Indian Army general (1934–2015)

Lieutenant General Sushil Kumar "S. K." Pillai, PVSM (14 January 1934 – 8 April 2015) was an Indian Army General. He was best known for the role he played in quelling the troubles in India's north-east region. He was Colonel of the Assam Regiment from 1987 to 1991 and was awarded the Param Vishisht Seva Medal in 1989. He continued to remain active after his retirement in 1991.

==Early life==
Born on 14 January 1934, at Nagpur, in the aristocratic Elenkath family of Travancore, a nephew of Sir Narayana Raghavan Pillai of Elenkath he was commissioned into the 3rd Battalion of the Assam Regiment in 1955.
He married an English lady named Mary Jane in New Delhi

==Military career==
During his Army career spanning over 36 years, he has held staff and instructional appointments including those of Military Attache in the erstwhile USSR and Mongolia during the Brezhnew Era, Deputy Chief of Staff, and Director General of Infantry.
He commanded the 1st Battalion of the Assam Regiment from April 1970 to June 1972. He led the 14 Infantry Division and the 10 Corps.

==Writings==
As an expert on the North East, he wrote two monographs on the Nagas and the Mizos. He was an Associate Editor of Faultlines along with Kanwar Pal Singh Gill and V. S. Jafa, a journal on conflict resolution. He dissected some important issues concerning India's internal security.

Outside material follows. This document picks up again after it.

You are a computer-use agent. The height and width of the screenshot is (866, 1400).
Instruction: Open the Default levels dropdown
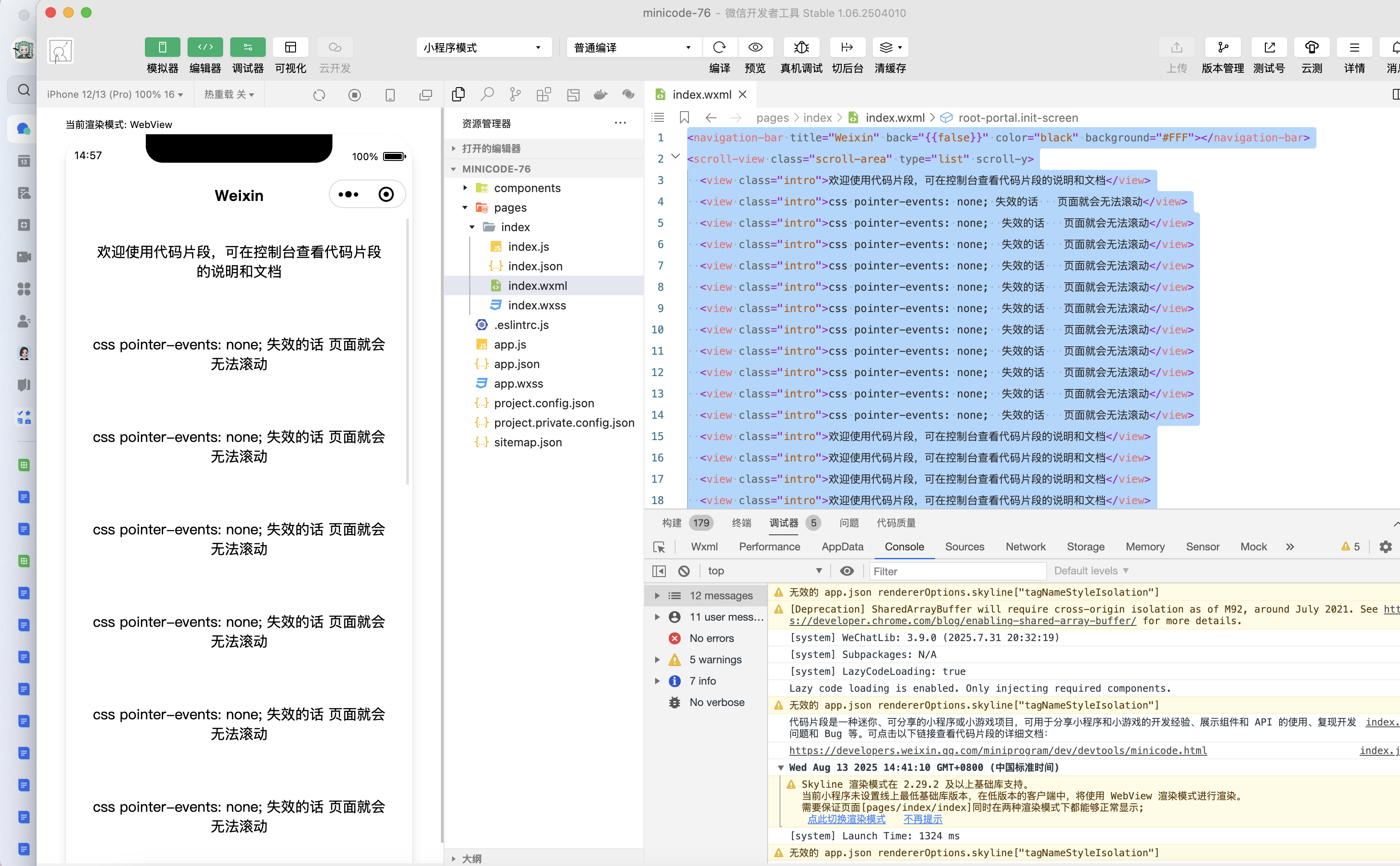click(x=1091, y=571)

He analysed the causes of insurgency in Nagaland and linked it to the issues of Naga identity and ethnicity. Tracing the growth of Naga insurgency, its leaders and the present situation, he has questioned a number of measures adopted by the Government of India. He has stated that the foisting of a typical democratic state apparatus based on adult franchise is alien to the Naga culture which is based on village leadership grown out of tribal customs.

He has also authored Assam Vikram, the regimental history of the Assam Regiment.

==Death==

On 8 April 2015, following a failed battle with cancer, he died at his residence in Kowdiar, Trivandrum and his funeral was conducted before sunset as per Nair customs with full honours. In a tribute issued shortly afterwards, Lt Gen Subrata Saha, Colonel Commandant of the Assam Regiment said, "He will be remembered for his outstanding contribution to the Assam Regiment, the Indian Army and the nation".